Quindi, i programmi di neo-umanesimo, di fratellanza universale, di dialogo interreligioso senza Cristo, sono destinati al fallimento. Meglio farebbero le chiese europee a spendere tutte le forze, anche finanziarie, anzi la loro vita, nell'unico compito che Cristo ha affidato loro: far conoscere il vangelo a tutte le genti e chiamarle a conversione. Solo l'estensione della fede cattolica può compattare il globo secondo i tempi di Dio. Questo passerà attraverso la persecuzione, la croce, la vera "teologia della liberazione".
Esistono fenomeni di proselitismo studiati ad hoc? Magari adatti pure per gli europei che fanno cooperazione all'estero?
Circa vent'anni fa, ho conosciuto ad Amman dei giovani sauditi che ogni tre mesi, muniti di visto, uscivano dall'Arabia per venire a catechizzarsi per diventare cristiani. Mi mostrarono il materiale propagandistico stampato in arabo, che dal loro paese veniva inviato fino a Londra, documentando il piano di dominio islamico in Europa. Per attuarlo è necessaria l'immigrazione ma anche il proselitismo tra gli europei, specialmente delle Ong, in cui l'identità cristiana o è inesistente o è annacquata. Oggi sappiamo che Londra è in gran parte musulmana, complice anche la pressoché totale sparizione degli anglicani. Ma c'è una pattuglia di cattolici che resiste e vincerà, a costo del martirio.

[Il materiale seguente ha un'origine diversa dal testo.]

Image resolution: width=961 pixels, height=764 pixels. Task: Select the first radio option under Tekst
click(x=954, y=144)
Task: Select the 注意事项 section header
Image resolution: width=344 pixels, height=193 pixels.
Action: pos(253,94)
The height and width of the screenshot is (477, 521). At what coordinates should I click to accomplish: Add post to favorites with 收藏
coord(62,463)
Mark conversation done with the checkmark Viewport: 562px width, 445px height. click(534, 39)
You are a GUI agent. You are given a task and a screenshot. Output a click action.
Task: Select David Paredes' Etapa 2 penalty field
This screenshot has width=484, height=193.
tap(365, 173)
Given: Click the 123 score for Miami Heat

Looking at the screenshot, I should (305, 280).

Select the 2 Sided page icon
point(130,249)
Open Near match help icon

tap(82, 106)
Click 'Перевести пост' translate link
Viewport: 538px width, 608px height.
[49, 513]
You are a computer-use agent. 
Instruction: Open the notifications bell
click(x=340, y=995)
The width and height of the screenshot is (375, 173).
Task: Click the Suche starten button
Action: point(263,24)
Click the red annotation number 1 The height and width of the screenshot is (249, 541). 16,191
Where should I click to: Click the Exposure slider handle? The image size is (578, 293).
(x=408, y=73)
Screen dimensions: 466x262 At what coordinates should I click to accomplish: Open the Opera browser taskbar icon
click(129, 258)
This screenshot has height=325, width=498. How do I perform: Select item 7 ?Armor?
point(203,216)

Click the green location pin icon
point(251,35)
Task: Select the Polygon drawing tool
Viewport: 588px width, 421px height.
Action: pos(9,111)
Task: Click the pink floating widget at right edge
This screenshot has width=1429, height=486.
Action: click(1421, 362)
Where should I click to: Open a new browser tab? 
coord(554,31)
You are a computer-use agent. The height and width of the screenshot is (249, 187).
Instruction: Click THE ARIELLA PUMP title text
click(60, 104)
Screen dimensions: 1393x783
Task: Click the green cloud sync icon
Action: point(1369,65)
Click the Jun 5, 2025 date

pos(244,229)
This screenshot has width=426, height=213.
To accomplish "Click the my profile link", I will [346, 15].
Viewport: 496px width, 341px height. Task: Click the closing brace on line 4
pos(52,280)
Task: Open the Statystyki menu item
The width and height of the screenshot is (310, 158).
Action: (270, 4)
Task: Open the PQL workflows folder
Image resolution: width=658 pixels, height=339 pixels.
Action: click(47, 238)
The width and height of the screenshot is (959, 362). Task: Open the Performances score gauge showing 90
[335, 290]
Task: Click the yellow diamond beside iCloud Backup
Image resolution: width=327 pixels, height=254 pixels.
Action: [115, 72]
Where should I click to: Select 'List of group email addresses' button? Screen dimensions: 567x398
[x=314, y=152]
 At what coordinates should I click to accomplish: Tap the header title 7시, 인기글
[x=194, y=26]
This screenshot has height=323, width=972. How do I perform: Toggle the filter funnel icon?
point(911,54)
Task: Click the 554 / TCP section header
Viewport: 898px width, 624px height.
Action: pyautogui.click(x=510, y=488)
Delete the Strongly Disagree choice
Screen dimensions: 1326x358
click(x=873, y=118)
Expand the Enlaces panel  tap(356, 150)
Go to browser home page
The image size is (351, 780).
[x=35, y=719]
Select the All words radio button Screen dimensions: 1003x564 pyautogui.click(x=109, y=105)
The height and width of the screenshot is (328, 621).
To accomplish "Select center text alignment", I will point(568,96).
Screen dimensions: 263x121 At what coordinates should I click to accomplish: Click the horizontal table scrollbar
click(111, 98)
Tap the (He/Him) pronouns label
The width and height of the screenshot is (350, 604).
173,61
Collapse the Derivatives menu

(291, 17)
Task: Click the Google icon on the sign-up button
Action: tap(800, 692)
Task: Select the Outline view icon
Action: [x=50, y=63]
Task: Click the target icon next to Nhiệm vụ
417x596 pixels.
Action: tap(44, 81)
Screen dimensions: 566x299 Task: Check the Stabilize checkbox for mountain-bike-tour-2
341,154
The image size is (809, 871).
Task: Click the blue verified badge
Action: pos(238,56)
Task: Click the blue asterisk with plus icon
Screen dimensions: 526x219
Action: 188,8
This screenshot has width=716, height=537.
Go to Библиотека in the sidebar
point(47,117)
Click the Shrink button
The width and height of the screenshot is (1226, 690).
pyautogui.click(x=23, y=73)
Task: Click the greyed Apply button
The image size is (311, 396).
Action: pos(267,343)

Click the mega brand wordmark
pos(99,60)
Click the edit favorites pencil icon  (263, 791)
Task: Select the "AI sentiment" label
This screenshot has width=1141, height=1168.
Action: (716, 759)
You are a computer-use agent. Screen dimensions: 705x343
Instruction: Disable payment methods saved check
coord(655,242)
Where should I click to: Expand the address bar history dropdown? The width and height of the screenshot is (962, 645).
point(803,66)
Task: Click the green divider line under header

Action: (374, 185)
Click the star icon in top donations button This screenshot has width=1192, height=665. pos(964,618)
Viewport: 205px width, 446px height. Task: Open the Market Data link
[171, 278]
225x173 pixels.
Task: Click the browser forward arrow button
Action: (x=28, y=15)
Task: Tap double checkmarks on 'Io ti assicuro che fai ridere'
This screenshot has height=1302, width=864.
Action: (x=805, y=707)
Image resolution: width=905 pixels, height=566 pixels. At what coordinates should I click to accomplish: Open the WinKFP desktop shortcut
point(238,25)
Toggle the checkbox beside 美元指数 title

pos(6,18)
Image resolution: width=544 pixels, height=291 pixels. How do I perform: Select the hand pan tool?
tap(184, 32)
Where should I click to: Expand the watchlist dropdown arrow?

Silvia ha scelto di chiamarsi Aisha, come una delle mogli di Maometto...
Chissà se prima di cambiar nome e credo, sapeva che santa Silvia è la madre di san Gregorio Magno. E chissà se conosce quanto conclude uno studioso di prima grandezza, dell'islam e della tradizione araba cristiana, della cui amicizia mi onoro, il gesuita egiziano Samir Khalil Samir - citando il Corano al versetto 228 della sura della Vacca e al 34 di quella delle Donne: "Mentre nella concezione cristiana l'uomo e la donna sono messi su un piano di sostanziale parità,in quella musulmana si stabilisce una differenza a livello ontologico, come affermano ancora oggi gli autori musulmani, che presentano il ruolo della donna nell'Islam spiegando che essa, essendo per sua natura più debole fisicamente, più fragile psichicamente e più emotiva che razionale, è inferiore all'uomo e deve sottostare a lui".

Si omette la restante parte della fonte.